IB/ipoib: fix race when handling IPOIB_CM_RX_DRAIN_WRID
From: Ralph Campbell <ralph.campbell@qlogic.com>
ipoib_cm_start_rx_drain() calls ib_post_send() and *then* moves the
struct ipoib_cm_rx onto the rx_drain_list. The ib_post_send() will
trigger a completion callback to ipoib_cm_handle_rx_wc() which
tries to move the rx_drain_list to the rx_reap_list but if the
callback happens before ipoib_cm_start_rx_drain() has moved the
structure, it is left in limbo. The fix is to change
ipoib_cm_start_rx_drain() to put the struct on the rx_drain_list and
then call ib_post_send().
Also, only move one struct from rx_flush_list to rx_drain_list since
concurrent IPOIB_CM_RX_DRAIN_WRID events on different QPs could put
multiple ipoib_cm_rx structs on rx_flush_list.

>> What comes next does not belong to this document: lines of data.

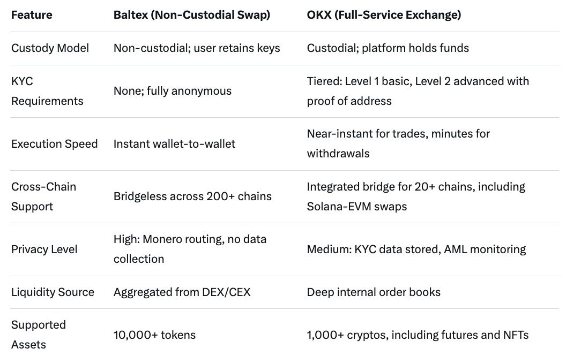
Task: Select the Cross-Chain Support row label
Action: pos(43,196)
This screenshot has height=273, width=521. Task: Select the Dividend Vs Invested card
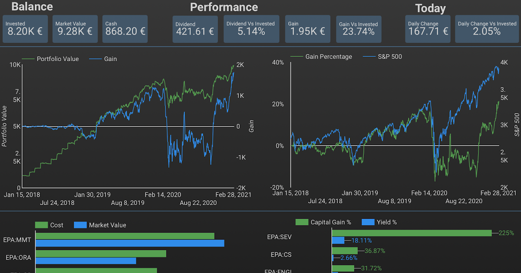point(251,29)
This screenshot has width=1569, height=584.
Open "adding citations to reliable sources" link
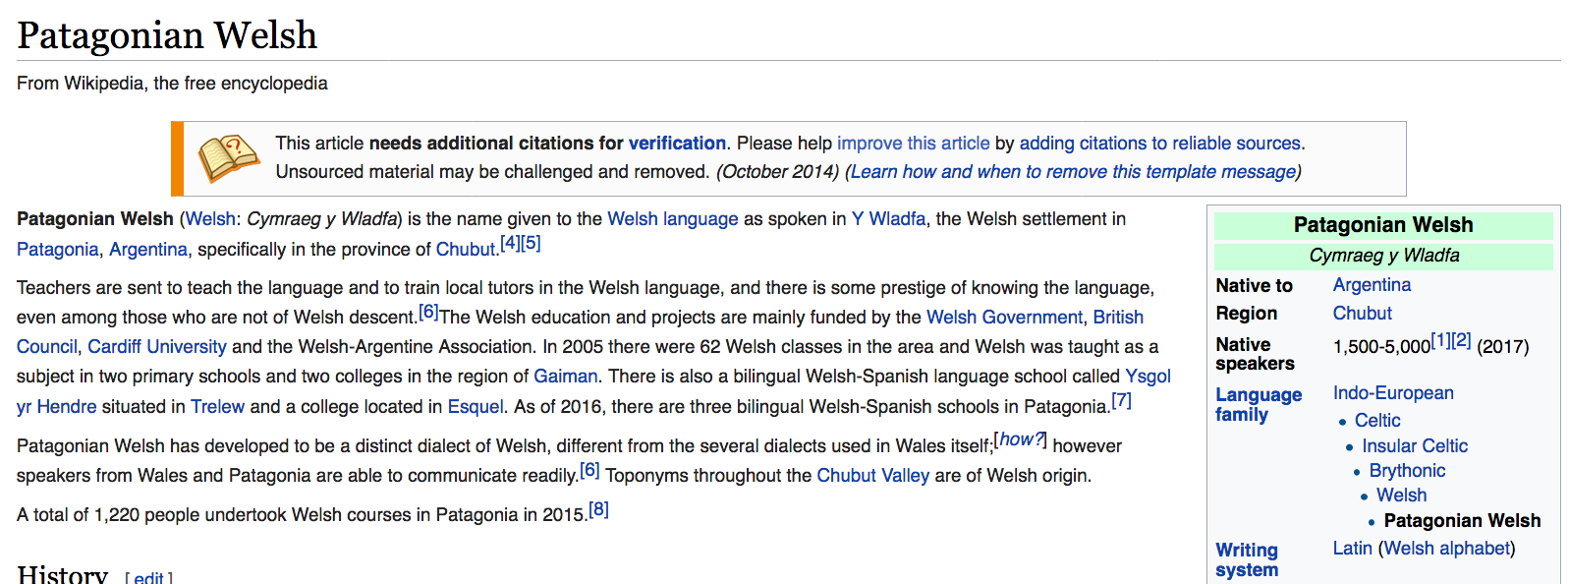(x=1161, y=144)
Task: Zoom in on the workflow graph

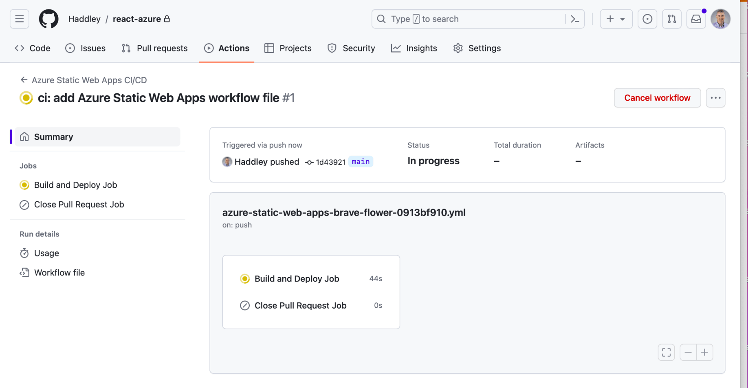Action: point(704,352)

Signed-off-by: Ralph Campbell <ralph.campbell@qlogic.com>
---
drivers/infiniband/ulp/ipoib/ipoib_cm.c | 12 +++++++++---
1 files changed, 9 insertions(+), 3 deletions(-)
@@ -216,15 +216,21 @@ static void ipoib_cm_start_rx_drain(struct ipoib_dev_priv *priv)
!list_empty(&priv->cm.rx_drain_list))
return;
+ p = list_entry(priv->cm.rx_flush_list.next, typeof(*p), list);
+
+ /*
+ * Put p on rx_drain_list before calling ib_post_send() or there
+ * is a race with the ipoib_cm_handle_rx_wc() completion handler
+ * trying to remove it from rx_drain_list.
+ */
+ list_move(&p->list, &priv->cm.rx_drain_list);
+
/*
* QPs on flush list are error state. This way, a "flush
* error" WC will be immediately generated for each WR we post.
*/
- p = list_entry(priv->cm.rx_flush_list.next, typeof(*p), list);
if (ib_post_send(p->qp, &ipoib_cm_rx_drain_wr, &bad_wr))
ipoib_warn(priv, "failed to post drain wr\n");
-
- list_splice_init(&priv->cm.rx_flush_list, &priv->cm.rx_drain_list);
}
static void ipoib_cm_rx_event_handler(struct ib_event *event, void *ctx)